### Work instruction
Reproduce exactly, from the line containing "Ver teléfono (732, 429)", every line down to the end of the data below.

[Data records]
__________
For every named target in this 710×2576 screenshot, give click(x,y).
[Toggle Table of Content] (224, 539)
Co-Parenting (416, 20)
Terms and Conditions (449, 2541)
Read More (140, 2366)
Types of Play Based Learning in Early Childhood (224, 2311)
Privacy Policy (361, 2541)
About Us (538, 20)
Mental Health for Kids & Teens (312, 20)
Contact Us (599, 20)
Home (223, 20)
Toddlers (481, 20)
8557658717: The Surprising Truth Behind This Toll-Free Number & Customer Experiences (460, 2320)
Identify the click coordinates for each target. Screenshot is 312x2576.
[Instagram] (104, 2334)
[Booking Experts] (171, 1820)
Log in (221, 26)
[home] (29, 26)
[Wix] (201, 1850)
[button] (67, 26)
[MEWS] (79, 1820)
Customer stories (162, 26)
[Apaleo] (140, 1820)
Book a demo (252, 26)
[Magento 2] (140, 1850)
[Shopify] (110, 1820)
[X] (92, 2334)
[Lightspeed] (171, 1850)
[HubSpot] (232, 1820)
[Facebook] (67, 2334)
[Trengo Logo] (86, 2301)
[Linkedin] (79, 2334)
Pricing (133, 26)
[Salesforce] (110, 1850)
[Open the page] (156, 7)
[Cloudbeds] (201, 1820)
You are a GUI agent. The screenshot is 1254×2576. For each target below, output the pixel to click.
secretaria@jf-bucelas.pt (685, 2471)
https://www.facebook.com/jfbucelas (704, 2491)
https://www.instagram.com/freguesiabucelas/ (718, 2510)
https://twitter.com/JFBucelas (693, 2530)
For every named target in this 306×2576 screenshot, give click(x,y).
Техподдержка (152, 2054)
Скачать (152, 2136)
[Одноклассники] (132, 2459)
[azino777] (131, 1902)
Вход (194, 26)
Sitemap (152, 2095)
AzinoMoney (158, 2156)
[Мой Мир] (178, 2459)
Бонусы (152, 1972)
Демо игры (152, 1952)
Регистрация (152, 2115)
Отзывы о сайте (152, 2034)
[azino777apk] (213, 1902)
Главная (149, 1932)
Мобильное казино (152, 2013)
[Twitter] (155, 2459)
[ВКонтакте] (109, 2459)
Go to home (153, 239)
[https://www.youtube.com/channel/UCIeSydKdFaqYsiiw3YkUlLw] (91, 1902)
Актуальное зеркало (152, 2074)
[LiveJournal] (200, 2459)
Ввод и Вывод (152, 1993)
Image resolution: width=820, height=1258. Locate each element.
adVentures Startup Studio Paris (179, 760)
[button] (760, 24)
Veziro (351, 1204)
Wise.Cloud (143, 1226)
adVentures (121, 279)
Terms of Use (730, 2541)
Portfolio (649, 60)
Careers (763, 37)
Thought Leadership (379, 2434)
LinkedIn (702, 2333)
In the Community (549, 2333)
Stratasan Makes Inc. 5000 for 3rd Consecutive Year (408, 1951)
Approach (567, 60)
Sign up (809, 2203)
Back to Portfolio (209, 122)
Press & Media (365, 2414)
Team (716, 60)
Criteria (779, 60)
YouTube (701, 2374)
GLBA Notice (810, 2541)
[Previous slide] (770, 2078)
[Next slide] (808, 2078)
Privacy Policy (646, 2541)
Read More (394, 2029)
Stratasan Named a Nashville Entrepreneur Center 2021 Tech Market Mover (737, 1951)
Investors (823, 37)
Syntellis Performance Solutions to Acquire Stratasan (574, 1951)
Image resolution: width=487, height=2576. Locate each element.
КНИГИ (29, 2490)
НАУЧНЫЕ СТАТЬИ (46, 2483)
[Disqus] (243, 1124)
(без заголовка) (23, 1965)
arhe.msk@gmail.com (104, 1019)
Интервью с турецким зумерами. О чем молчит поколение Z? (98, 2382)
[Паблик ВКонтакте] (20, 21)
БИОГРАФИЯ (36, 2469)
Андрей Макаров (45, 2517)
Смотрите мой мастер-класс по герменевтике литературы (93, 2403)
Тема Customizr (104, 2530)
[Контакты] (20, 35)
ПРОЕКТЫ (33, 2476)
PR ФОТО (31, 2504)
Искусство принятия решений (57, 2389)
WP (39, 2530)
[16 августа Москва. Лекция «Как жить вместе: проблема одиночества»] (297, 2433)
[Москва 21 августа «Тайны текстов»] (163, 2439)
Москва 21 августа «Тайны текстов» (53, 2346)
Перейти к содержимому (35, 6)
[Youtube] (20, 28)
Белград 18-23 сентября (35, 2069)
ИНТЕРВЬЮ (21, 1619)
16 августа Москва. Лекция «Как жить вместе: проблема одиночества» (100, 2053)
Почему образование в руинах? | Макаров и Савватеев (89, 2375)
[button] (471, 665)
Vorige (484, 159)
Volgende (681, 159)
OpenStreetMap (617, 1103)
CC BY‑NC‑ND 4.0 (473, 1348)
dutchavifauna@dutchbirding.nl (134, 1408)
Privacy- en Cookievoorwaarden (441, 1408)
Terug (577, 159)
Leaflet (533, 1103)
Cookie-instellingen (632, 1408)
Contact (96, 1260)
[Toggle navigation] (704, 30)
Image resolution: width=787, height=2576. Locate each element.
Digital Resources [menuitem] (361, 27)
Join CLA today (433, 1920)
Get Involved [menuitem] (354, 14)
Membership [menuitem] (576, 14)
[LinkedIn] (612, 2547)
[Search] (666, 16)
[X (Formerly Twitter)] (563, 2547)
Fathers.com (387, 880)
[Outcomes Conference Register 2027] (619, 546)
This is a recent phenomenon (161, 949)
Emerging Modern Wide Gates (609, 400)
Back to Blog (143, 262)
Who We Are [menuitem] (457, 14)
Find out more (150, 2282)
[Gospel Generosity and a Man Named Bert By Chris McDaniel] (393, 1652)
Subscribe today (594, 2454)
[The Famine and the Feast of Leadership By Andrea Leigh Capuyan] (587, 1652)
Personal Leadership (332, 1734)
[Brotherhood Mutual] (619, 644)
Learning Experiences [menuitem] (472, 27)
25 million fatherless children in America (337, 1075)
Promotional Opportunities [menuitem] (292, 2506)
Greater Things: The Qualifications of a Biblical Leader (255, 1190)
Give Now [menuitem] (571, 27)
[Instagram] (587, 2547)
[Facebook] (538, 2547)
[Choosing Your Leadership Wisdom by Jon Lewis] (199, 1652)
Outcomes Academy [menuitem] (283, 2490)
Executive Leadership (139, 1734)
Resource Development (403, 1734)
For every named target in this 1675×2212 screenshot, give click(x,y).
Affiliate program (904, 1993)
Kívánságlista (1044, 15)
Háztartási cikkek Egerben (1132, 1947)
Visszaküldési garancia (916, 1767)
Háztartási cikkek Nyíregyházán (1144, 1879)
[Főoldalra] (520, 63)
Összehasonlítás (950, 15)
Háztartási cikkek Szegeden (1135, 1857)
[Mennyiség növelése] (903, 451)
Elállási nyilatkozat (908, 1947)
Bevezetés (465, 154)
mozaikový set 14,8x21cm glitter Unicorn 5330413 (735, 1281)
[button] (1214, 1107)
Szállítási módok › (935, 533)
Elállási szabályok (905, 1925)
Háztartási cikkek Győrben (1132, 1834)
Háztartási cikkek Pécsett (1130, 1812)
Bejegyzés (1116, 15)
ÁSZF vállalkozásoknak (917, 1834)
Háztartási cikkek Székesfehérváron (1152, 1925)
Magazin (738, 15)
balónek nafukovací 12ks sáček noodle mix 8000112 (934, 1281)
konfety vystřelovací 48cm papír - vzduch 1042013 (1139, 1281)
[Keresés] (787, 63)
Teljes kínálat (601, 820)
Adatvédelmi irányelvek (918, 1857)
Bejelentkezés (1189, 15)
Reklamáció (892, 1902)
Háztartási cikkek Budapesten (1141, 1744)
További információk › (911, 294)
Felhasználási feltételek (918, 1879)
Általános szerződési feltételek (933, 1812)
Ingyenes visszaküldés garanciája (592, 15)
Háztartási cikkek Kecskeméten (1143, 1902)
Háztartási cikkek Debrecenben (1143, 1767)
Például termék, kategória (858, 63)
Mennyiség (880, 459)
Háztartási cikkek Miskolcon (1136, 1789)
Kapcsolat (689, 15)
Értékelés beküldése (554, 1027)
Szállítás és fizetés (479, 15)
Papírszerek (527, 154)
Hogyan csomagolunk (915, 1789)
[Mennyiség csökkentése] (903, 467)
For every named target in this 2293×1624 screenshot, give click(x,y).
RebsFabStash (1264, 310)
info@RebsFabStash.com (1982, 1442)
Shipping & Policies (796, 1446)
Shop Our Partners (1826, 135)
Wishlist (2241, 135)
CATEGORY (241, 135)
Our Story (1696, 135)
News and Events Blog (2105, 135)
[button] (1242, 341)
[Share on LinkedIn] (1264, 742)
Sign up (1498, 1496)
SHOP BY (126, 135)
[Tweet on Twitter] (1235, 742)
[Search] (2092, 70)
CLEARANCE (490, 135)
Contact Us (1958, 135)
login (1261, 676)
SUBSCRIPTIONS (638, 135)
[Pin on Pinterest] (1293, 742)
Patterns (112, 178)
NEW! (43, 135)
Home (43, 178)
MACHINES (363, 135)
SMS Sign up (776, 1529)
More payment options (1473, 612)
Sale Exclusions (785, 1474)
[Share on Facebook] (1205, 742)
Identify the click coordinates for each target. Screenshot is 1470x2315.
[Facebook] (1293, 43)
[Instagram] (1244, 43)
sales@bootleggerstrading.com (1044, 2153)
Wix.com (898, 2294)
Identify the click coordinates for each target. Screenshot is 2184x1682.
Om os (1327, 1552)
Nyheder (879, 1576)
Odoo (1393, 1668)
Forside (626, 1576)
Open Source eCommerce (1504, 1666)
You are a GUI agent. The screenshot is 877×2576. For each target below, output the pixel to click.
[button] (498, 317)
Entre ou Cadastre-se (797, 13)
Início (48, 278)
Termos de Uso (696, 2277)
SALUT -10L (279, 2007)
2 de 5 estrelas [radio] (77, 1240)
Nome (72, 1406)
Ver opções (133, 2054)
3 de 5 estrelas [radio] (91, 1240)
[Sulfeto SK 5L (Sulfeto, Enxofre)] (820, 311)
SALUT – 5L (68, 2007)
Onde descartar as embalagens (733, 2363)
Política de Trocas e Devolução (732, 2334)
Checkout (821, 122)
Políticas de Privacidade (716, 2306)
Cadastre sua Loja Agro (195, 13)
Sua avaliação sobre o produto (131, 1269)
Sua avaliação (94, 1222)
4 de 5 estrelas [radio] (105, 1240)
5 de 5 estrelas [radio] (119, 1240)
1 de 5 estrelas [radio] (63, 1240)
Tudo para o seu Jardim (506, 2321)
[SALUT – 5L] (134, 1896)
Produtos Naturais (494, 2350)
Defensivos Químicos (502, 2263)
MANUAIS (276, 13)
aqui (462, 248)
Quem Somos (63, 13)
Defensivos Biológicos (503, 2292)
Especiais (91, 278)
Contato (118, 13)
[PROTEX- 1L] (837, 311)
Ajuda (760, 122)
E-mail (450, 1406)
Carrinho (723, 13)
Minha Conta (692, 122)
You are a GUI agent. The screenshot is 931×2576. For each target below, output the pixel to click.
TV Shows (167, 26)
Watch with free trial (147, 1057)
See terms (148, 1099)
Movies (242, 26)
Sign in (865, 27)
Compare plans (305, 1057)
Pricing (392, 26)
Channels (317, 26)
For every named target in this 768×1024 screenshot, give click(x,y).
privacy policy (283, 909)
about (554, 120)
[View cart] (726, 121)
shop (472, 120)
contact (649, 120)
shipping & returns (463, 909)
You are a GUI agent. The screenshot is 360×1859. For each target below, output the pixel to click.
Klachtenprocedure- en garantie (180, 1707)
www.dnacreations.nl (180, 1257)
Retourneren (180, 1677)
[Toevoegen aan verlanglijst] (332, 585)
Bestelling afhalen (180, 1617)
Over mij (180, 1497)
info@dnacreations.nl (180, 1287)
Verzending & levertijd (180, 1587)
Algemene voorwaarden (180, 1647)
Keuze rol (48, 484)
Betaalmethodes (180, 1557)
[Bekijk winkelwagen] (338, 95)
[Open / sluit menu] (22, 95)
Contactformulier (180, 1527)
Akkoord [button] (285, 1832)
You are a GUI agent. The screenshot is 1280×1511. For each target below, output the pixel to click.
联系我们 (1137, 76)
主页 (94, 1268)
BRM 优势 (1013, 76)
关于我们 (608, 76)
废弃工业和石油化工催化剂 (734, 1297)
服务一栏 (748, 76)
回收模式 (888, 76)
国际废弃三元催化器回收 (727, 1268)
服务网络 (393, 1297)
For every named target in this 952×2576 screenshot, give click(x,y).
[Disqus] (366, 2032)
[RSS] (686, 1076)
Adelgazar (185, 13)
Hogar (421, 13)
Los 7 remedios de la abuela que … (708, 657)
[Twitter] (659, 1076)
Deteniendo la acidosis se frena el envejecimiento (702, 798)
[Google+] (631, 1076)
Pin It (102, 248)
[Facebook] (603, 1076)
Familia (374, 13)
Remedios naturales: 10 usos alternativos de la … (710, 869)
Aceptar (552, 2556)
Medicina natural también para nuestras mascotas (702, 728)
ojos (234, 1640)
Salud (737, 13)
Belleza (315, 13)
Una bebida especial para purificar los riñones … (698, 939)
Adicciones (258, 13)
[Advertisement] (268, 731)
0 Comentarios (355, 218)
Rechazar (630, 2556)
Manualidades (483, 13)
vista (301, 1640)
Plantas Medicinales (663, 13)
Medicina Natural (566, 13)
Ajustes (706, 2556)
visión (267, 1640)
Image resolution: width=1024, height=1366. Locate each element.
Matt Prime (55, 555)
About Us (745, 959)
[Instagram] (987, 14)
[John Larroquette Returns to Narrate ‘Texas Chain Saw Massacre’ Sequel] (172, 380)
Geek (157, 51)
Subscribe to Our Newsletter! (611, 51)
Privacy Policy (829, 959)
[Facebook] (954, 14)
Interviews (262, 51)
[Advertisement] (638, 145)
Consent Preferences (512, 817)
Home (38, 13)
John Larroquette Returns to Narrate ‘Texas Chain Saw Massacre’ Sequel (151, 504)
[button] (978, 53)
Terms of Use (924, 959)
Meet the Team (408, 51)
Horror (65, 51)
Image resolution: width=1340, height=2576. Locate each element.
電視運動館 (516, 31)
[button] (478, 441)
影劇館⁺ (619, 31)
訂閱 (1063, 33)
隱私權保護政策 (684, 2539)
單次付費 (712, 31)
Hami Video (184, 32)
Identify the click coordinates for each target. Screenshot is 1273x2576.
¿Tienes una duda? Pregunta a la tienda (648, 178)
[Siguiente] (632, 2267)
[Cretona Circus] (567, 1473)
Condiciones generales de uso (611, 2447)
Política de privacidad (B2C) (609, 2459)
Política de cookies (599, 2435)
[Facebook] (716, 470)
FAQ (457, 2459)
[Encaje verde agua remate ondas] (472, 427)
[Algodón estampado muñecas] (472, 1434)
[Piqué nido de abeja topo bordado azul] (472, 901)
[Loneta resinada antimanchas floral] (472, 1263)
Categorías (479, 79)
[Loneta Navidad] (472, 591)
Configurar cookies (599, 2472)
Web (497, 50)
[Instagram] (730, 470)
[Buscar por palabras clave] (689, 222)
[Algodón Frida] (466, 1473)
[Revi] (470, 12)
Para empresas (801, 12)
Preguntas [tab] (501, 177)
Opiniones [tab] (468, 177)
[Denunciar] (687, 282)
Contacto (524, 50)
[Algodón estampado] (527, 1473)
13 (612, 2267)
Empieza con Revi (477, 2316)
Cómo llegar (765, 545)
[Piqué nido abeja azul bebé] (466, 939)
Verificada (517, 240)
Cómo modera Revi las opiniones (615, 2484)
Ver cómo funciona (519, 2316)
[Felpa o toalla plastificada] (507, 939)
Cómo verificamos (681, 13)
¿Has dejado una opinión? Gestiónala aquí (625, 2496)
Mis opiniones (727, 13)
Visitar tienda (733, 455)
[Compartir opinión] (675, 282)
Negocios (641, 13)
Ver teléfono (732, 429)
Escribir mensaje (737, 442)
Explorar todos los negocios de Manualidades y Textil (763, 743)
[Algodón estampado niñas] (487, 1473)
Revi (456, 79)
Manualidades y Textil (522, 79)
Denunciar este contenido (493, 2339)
__________
### Worked solution
Ver teléfono (732, 429)
Escribir mensaje (737, 442)
Explorar todos los negocios de Manualidades y Textil (763, 743)
[Algodón estampado niñas] (487, 1473)
Revi (456, 79)
Manualidades y Textil (522, 79)
Denunciar este contenido (493, 2339)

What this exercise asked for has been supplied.